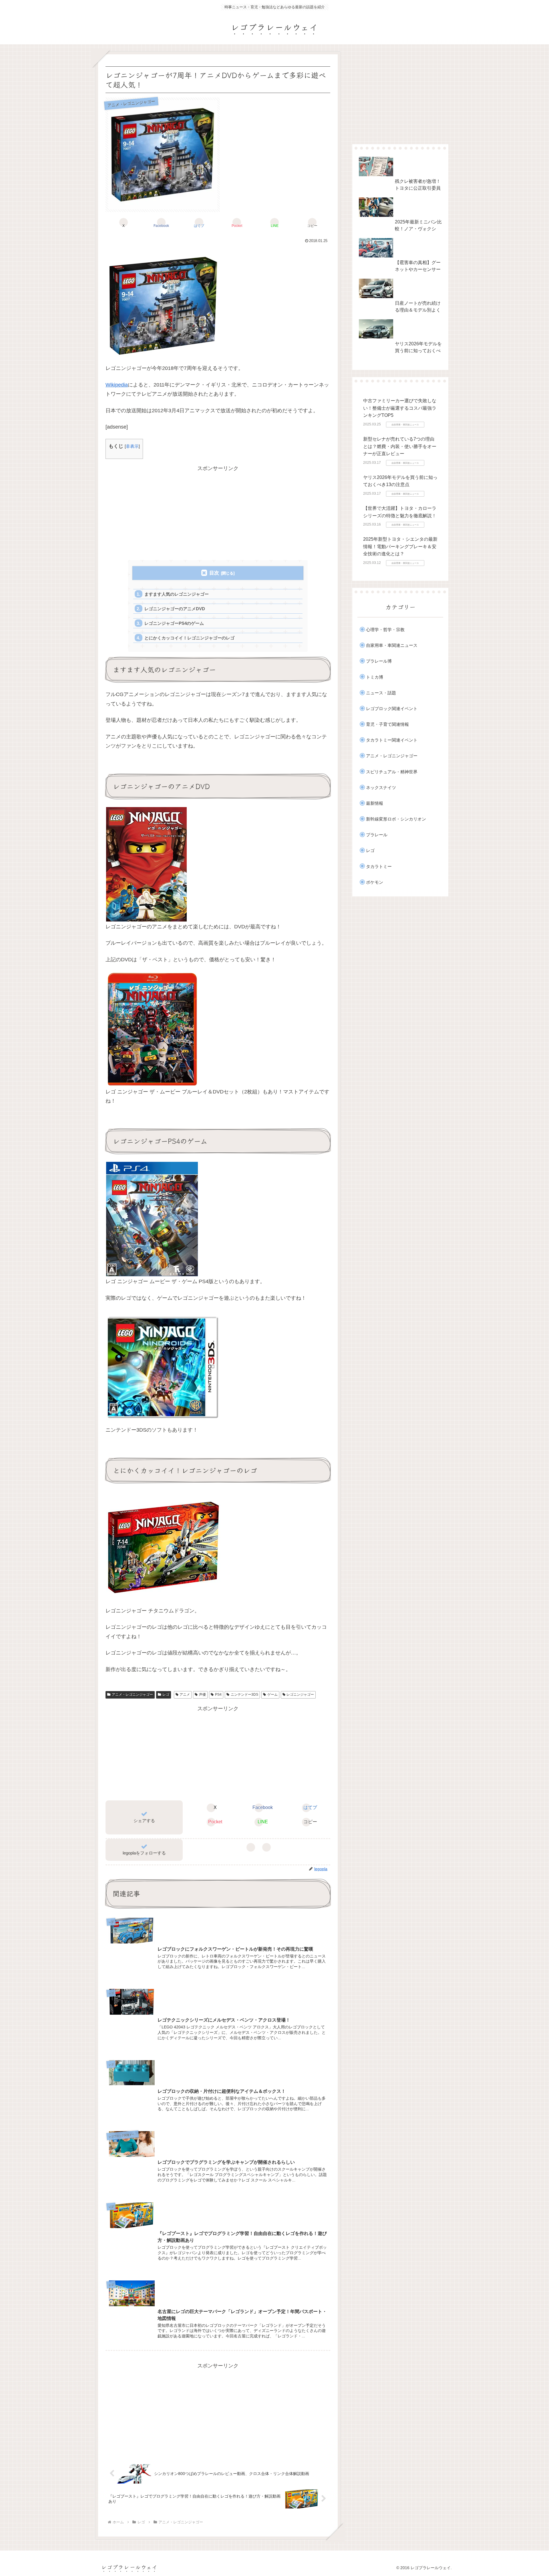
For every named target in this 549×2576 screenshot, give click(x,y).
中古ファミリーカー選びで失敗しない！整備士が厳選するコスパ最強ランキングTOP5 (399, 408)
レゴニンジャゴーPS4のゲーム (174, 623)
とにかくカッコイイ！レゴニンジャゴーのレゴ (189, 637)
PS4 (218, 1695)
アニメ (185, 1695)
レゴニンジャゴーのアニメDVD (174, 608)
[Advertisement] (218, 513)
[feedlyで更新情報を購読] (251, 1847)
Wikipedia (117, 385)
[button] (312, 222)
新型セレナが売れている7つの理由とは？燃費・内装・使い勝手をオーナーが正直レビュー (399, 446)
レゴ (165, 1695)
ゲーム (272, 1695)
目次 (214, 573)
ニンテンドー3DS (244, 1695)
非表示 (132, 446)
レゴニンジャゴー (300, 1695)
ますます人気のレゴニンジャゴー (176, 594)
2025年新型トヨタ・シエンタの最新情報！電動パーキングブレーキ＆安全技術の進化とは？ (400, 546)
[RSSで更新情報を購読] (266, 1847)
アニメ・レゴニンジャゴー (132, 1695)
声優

################

**Task goal:**
Images do not belong in the copy; reproduce all other parts of the records above verbatim.

**Response for this exercise:**
For every named target in this 549×2576 screenshot, give click(x,y).
中古ファミリーカー選びで失敗しない！整備士が厳選するコスパ最強ランキングTOP5 (399, 408)
レゴニンジャゴーPS4のゲーム (174, 623)
とにかくカッコイイ！レゴニンジャゴーのレゴ (189, 637)
PS4 (218, 1695)
アニメ (185, 1695)
レゴニンジャゴーのアニメDVD (174, 608)
[Advertisement] (218, 513)
[feedlyで更新情報を購読] (251, 1847)
Wikipedia (117, 385)
[button] (312, 222)
新型セレナが売れている7つの理由とは？燃費・内装・使い勝手をオーナーが正直レビュー (399, 446)
レゴ (165, 1695)
ゲーム (272, 1695)
目次 (214, 573)
ニンテンドー3DS (244, 1695)
非表示 (132, 446)
レゴニンジャゴー (300, 1695)
ますます人気のレゴニンジャゴー (176, 594)
2025年新型トヨタ・シエンタの最新情報！電動パーキングブレーキ＆安全技術の進化とは？ (400, 546)
[RSSで更新情報を購読] (266, 1847)
アニメ・レゴニンジャゴー (132, 1695)
声優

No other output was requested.